- CONSIGNA
Copie textualmente del extracto todo lo que va desde "Las mal llamadas" hasta "panorama es otro.".

- EXTRACTO

──────

Las tribus de mi calle
Ir a ver al Indio es mucho más que ir a verlo. Según las posibilidades del público, sus condiciones materiales, la naturaleza de la travesía varía. Nosotrxs, por ejemplo, lxs trece o catorce que somos cada vez, estudiantes, laburantes, jóvenes profesionales, nos abastecemos de buena comida y bebida, alquilamos un lugar cómodo y realizamos una especie de retiro del que el show es parte fundamental, pero no exclusiva. Nosotrxs, que por coyuntura podemos, pagamos a modo de bono contribución una entrada que sabemos nunca van a cortar. Ya desde esa instancia empezamos a construir la experiencia de lo colectivo. Porque en cada entrada está el aporte a que ocurra el show con la magnitud inherente que tiene, para que lo imposible sea posible, y, además, para incluir a los que sabemos que vendrán sin poder o sin querer pagar la entrada. Registrar lo distinto es el primer paso para una construcción genuina de ese colectivo.
Las mal llamadas hordas que invaden ciudades acarrean pibes que trabajan en los astilleros, Maritas que lo hacen por la guita, operarios con salarios de miseria. Dirás, ¿qué importa eso? Importa, y mucho. Un punto compartido con la percepción de muchos amigxs de éste Olavarria es que hubo un poco más de reviente que de costumbre. Un poco. Aunque siempre hubo reviente, esta vez parecería que hubo gente mucho más rota, más sacada, más enajenada. Pero pocos se han puesta a desentrañar qué hay ahí. Cómo leer esa miseria hecha cuerpo. Cómo interpretar esos nervios (esos chicos son como bombas pequeñitas). Ninguna de las crónicas hepáticas repara profundo en quiénes son y de dónde viene esa pibada, qué vibra en sus nervios. Porque si reemplazamos en la lectura la irreverencia del descabezado por la exclusión de los caídos del sistema, el panorama es otro.

──────

- MATERIAL PROPORCIONADO
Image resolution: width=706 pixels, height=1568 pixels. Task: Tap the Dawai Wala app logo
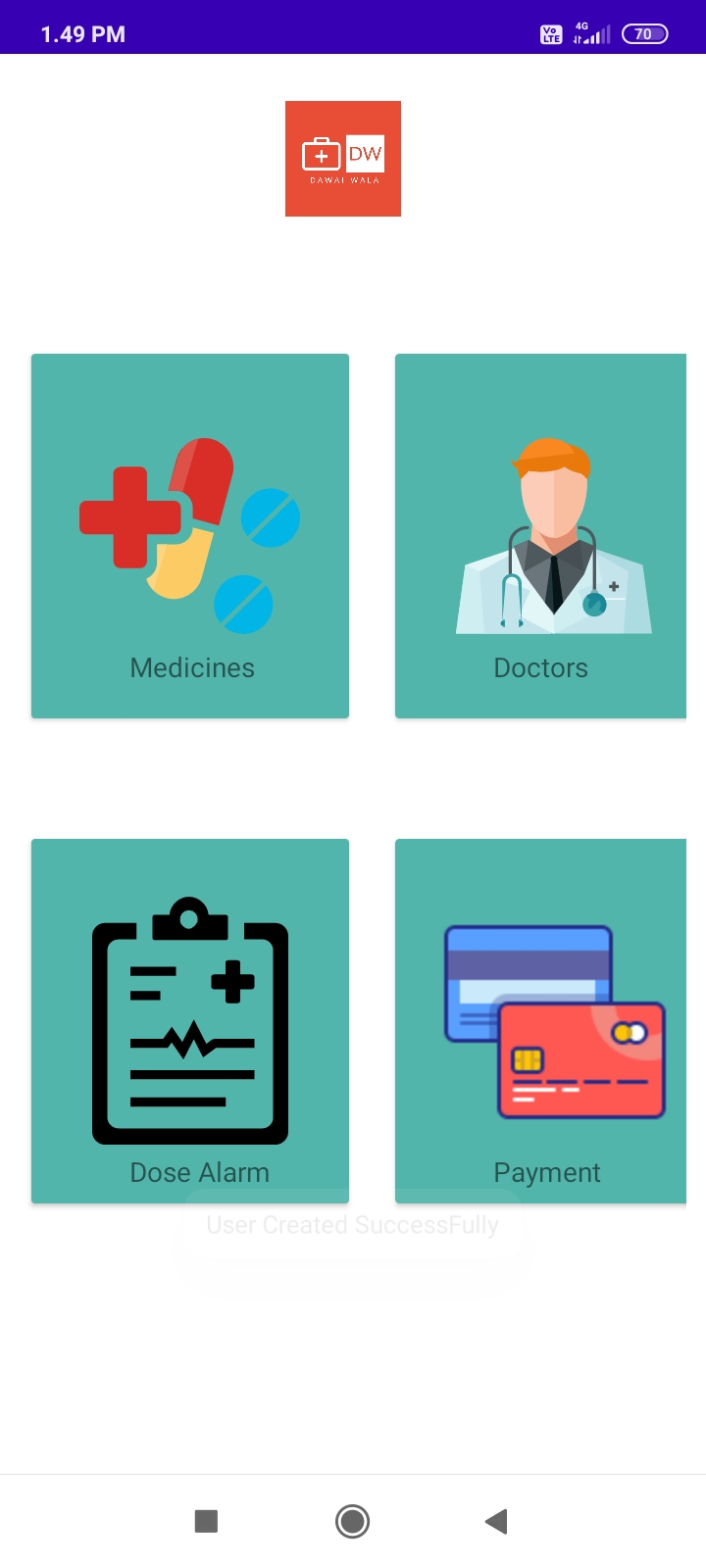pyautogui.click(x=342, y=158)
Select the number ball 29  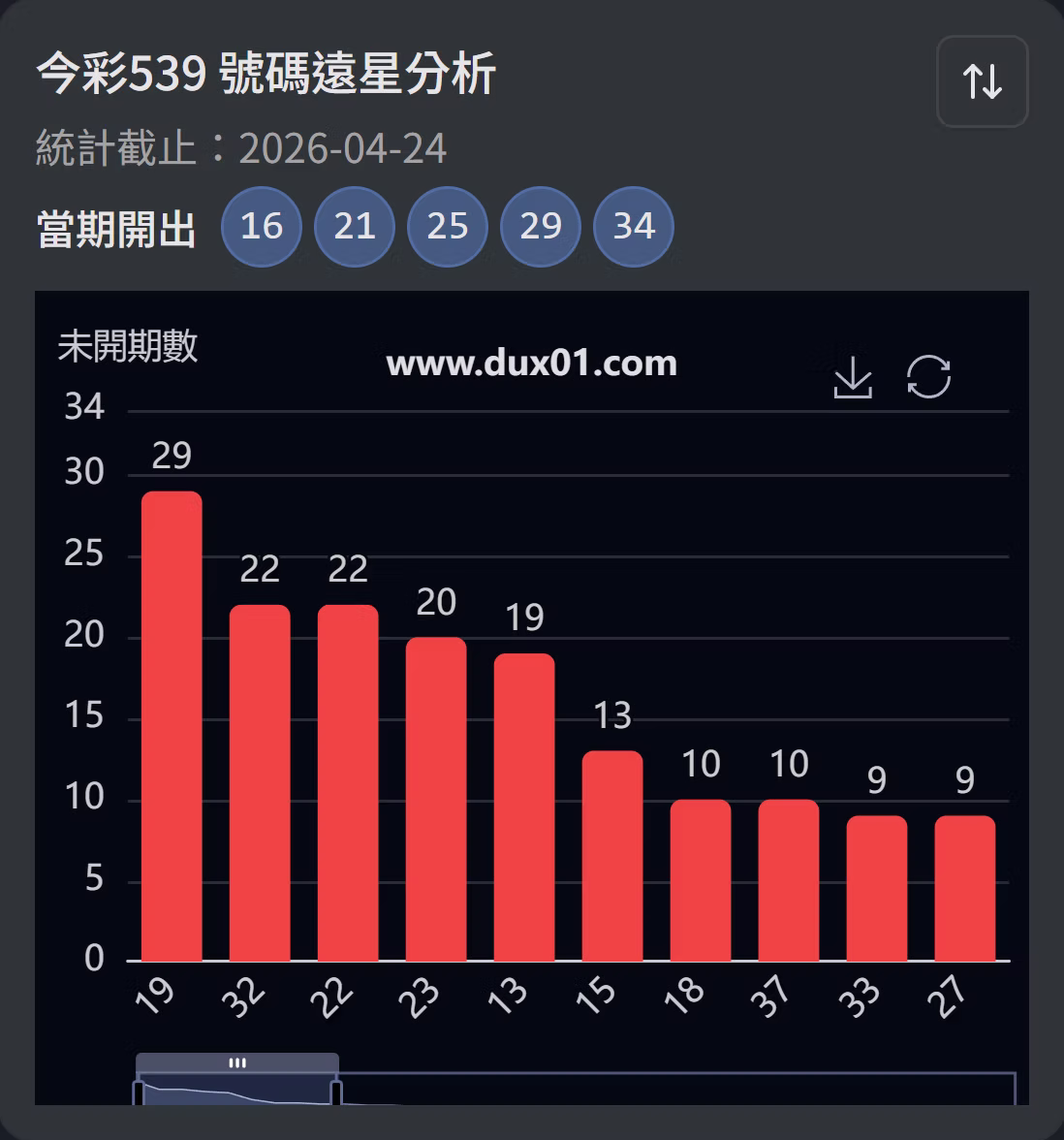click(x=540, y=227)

──────

- RESULTADO DEL EJERCICIO
Las mal llamadas hordas que invaden ciudades acarrean pibes que trabajan en los astilleros, Maritas que lo hacen por la guita, operarios con salarios de miseria. Dirás, ¿qué importa eso? Importa, y mucho. Un punto compartido con la percepción de muchos amigxs de éste Olavarria es que hubo un poco más de reviente que de costumbre. Un poco. Aunque siempre hubo reviente, esta vez parecería que hubo gente mucho más rota, más sacada, más enajenada. Pero pocos se han puesta a desentrañar qué hay ahí. Cómo leer esa miseria hecha cuerpo. Cómo interpretar esos nervios (esos chicos son como bombas pequeñitas). Ninguna de las crónicas hepáticas repara profundo en quiénes son y de dónde viene esa pibada, qué vibra en sus nervios. Porque si reemplazamos en la lectura la irreverencia del descabezado por la exclusión de los caídos del sistema, el panorama es otro.